Activity
Once the line containing "is (904, 1904)." is found in the entries below, reproduce it and every line after it, stopping at and including the line containing "Viewport: 1198px width, 622px height."; reproduce nothing else, and keep each line exact.

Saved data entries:
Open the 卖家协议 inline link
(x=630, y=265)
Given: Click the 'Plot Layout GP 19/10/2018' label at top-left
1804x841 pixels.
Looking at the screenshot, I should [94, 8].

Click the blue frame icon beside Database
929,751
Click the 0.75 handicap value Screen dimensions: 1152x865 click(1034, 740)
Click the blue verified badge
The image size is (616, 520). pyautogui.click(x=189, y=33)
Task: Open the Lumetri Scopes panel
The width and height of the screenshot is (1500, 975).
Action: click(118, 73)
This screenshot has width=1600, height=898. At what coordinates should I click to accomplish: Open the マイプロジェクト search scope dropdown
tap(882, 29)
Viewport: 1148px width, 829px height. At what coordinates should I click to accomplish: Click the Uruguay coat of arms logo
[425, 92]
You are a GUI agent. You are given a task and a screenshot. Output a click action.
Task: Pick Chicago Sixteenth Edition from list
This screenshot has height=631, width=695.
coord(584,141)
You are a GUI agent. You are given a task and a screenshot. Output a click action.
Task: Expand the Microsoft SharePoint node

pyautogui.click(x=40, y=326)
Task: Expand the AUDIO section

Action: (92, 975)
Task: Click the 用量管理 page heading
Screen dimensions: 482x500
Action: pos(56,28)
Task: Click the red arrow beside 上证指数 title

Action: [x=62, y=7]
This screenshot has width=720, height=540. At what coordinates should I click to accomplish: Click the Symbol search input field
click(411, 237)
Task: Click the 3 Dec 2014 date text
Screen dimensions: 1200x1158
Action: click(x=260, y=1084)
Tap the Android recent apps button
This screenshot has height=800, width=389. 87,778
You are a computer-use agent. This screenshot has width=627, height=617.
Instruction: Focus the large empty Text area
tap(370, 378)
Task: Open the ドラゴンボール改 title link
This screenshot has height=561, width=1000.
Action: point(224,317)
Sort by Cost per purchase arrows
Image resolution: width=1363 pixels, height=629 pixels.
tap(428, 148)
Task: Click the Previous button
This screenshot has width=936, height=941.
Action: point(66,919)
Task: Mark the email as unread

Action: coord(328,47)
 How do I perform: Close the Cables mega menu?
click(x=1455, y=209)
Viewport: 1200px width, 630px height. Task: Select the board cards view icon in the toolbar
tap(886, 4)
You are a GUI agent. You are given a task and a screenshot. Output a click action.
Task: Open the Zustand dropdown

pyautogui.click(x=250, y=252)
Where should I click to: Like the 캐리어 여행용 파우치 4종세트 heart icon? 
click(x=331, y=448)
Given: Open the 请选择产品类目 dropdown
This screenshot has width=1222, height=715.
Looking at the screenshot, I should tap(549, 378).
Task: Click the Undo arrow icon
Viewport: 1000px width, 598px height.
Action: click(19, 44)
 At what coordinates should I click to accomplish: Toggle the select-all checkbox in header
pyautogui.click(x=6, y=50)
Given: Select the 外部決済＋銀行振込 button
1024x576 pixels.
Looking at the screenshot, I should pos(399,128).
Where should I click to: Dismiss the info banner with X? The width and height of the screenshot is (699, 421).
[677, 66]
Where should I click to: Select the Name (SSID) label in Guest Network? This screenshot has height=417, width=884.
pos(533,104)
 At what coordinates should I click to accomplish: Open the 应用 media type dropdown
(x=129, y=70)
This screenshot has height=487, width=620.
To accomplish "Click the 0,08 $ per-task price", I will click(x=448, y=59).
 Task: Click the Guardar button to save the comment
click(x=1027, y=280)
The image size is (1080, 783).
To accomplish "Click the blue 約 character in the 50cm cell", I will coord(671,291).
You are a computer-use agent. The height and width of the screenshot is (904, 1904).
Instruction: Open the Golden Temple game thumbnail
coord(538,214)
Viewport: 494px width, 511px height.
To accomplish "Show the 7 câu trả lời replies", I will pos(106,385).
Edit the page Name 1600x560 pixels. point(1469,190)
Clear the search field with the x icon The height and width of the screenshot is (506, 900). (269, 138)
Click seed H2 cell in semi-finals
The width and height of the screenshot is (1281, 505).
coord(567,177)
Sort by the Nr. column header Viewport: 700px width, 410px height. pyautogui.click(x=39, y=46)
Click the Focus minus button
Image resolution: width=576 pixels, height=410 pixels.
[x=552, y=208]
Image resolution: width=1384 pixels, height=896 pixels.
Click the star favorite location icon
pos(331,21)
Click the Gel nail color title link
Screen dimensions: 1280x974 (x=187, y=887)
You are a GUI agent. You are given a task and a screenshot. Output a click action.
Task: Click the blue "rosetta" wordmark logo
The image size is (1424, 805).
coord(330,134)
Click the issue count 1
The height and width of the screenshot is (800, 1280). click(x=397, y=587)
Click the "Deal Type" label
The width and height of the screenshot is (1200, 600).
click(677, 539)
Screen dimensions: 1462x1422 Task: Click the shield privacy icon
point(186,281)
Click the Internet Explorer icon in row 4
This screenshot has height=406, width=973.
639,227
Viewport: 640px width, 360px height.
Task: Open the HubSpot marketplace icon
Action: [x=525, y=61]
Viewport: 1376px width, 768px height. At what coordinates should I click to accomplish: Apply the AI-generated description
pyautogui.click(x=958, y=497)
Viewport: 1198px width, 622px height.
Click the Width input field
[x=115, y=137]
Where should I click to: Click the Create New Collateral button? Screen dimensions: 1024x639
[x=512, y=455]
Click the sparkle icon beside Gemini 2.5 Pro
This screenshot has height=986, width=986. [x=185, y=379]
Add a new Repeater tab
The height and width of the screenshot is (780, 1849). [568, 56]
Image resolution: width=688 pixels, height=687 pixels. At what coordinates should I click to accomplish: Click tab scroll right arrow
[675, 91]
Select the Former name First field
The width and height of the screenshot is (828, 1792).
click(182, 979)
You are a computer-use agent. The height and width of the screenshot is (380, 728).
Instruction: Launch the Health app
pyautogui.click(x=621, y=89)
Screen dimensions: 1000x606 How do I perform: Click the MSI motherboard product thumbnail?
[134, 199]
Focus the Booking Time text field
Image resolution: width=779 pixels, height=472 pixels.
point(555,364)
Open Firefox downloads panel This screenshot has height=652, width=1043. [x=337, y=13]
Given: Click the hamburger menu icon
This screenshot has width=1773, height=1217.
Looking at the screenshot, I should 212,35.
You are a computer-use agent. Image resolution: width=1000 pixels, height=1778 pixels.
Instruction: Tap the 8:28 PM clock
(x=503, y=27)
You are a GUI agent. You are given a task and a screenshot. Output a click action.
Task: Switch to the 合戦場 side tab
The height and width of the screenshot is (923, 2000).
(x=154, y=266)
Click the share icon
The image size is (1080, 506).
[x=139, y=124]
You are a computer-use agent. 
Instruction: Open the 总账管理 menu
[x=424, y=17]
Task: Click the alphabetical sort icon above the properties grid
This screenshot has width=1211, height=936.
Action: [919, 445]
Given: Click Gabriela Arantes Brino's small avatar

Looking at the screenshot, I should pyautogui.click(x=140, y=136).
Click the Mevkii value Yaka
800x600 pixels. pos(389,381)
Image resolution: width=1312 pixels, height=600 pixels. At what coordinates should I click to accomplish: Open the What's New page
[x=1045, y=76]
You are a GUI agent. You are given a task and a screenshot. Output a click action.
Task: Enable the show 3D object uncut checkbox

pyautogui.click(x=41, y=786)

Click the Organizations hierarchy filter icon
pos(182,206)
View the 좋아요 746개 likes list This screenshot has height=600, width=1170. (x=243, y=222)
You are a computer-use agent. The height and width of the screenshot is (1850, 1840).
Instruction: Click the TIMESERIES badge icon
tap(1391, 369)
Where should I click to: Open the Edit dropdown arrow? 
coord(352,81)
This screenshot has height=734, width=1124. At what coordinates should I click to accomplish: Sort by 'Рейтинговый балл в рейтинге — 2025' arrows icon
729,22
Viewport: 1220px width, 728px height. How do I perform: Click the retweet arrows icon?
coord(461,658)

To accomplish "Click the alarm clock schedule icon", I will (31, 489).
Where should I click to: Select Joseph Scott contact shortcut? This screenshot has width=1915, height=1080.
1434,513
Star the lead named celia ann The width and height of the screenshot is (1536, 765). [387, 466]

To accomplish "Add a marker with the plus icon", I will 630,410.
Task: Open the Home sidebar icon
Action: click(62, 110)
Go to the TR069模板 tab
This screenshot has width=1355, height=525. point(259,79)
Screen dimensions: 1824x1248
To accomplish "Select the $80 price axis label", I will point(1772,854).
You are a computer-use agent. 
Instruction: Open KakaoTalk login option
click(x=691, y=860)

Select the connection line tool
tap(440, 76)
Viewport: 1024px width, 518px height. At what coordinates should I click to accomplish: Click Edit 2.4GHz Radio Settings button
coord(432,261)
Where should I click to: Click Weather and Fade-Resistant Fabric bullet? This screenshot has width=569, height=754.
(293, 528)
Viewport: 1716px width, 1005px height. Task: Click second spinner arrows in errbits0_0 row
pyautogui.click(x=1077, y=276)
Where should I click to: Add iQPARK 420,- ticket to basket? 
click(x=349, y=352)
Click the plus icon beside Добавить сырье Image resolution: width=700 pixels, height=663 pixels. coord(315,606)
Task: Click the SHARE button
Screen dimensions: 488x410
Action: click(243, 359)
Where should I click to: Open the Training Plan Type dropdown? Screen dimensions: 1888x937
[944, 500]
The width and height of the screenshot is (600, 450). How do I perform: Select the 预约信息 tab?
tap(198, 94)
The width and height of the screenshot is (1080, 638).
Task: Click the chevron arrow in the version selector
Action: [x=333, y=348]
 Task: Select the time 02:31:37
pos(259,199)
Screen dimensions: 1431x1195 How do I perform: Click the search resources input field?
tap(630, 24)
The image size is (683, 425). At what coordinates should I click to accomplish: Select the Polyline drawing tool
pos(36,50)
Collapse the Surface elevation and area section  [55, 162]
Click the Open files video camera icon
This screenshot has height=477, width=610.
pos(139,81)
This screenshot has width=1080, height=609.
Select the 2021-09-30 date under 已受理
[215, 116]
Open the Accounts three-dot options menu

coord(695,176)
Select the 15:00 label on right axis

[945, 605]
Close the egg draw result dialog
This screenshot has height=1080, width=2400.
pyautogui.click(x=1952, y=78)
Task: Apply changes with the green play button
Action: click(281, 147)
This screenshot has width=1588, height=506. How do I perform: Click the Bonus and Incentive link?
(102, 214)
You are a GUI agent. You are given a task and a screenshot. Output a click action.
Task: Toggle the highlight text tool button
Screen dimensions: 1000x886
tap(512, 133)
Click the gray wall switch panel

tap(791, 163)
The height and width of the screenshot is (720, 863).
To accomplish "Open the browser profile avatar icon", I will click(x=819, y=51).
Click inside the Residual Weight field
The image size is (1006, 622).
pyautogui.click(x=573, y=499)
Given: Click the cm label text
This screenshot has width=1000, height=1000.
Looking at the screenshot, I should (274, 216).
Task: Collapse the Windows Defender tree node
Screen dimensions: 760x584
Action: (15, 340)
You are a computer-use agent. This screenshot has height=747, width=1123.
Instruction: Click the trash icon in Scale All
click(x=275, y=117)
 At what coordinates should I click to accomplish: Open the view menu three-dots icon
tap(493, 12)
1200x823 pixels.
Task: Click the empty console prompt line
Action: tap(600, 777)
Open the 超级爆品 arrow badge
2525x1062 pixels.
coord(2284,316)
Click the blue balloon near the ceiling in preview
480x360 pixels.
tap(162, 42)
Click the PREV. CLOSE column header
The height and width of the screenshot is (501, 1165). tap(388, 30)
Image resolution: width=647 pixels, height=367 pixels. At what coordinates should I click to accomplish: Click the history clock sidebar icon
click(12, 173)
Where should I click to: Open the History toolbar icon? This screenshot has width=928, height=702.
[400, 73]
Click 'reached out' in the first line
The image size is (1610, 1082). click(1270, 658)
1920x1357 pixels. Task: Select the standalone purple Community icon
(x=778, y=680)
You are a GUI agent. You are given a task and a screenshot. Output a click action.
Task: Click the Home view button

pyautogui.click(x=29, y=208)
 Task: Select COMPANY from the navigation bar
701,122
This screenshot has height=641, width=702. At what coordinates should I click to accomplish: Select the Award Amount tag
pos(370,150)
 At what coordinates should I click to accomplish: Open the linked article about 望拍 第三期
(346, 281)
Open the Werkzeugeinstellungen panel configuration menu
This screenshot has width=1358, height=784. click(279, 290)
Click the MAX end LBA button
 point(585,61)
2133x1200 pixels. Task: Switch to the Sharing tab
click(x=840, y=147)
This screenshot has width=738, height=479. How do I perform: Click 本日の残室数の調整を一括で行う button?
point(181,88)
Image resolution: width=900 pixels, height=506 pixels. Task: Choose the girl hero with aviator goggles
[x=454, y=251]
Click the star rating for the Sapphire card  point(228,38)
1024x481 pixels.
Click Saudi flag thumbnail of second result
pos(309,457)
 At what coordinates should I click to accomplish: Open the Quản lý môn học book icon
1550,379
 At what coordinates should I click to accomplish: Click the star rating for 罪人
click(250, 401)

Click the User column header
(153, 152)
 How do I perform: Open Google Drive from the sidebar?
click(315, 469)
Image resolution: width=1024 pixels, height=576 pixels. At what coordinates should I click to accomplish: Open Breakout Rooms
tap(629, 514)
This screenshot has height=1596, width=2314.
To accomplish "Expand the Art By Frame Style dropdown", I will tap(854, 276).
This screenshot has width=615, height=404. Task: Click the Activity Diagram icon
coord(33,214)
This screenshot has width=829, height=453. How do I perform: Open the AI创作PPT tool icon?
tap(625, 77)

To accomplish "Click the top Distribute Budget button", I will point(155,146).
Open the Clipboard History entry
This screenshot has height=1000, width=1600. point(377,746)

Exercise solution
You are a computer-use agent. The height and width of the screenshot is (904, 1904).
Instruction: Open the Golden Temple game thumbnail
coord(538,214)
Viewport: 494px width, 511px height.
To accomplish "Show the 7 câu trả lời replies", I will pos(106,385).
Edit the page Name 1600x560 pixels. point(1469,190)
Clear the search field with the x icon The height and width of the screenshot is (506, 900). (269, 138)
Click seed H2 cell in semi-finals
The width and height of the screenshot is (1281, 505).
coord(567,177)
Sort by the Nr. column header Viewport: 700px width, 410px height. pyautogui.click(x=39, y=46)
Click the Focus minus button
Image resolution: width=576 pixels, height=410 pixels.
[x=552, y=208]
Image resolution: width=1384 pixels, height=896 pixels.
Click the star favorite location icon
pos(331,21)
Click the Gel nail color title link
Screen dimensions: 1280x974 (x=187, y=887)
You are a GUI agent. You are given a task and a screenshot. Output a click action.
Task: Click the blue "rosetta" wordmark logo
The image size is (1424, 805).
coord(330,134)
Click the issue count 1
The height and width of the screenshot is (800, 1280). click(x=397, y=587)
Click the "Deal Type" label
The width and height of the screenshot is (1200, 600).
click(677, 539)
Screen dimensions: 1462x1422 Task: Click the shield privacy icon
point(186,281)
Click the Internet Explorer icon in row 4
This screenshot has height=406, width=973.
639,227
Viewport: 640px width, 360px height.
Task: Open the HubSpot marketplace icon
Action: [x=525, y=61]
Viewport: 1376px width, 768px height. At what coordinates should I click to accomplish: Apply the AI-generated description
pyautogui.click(x=958, y=497)
Viewport: 1198px width, 622px height.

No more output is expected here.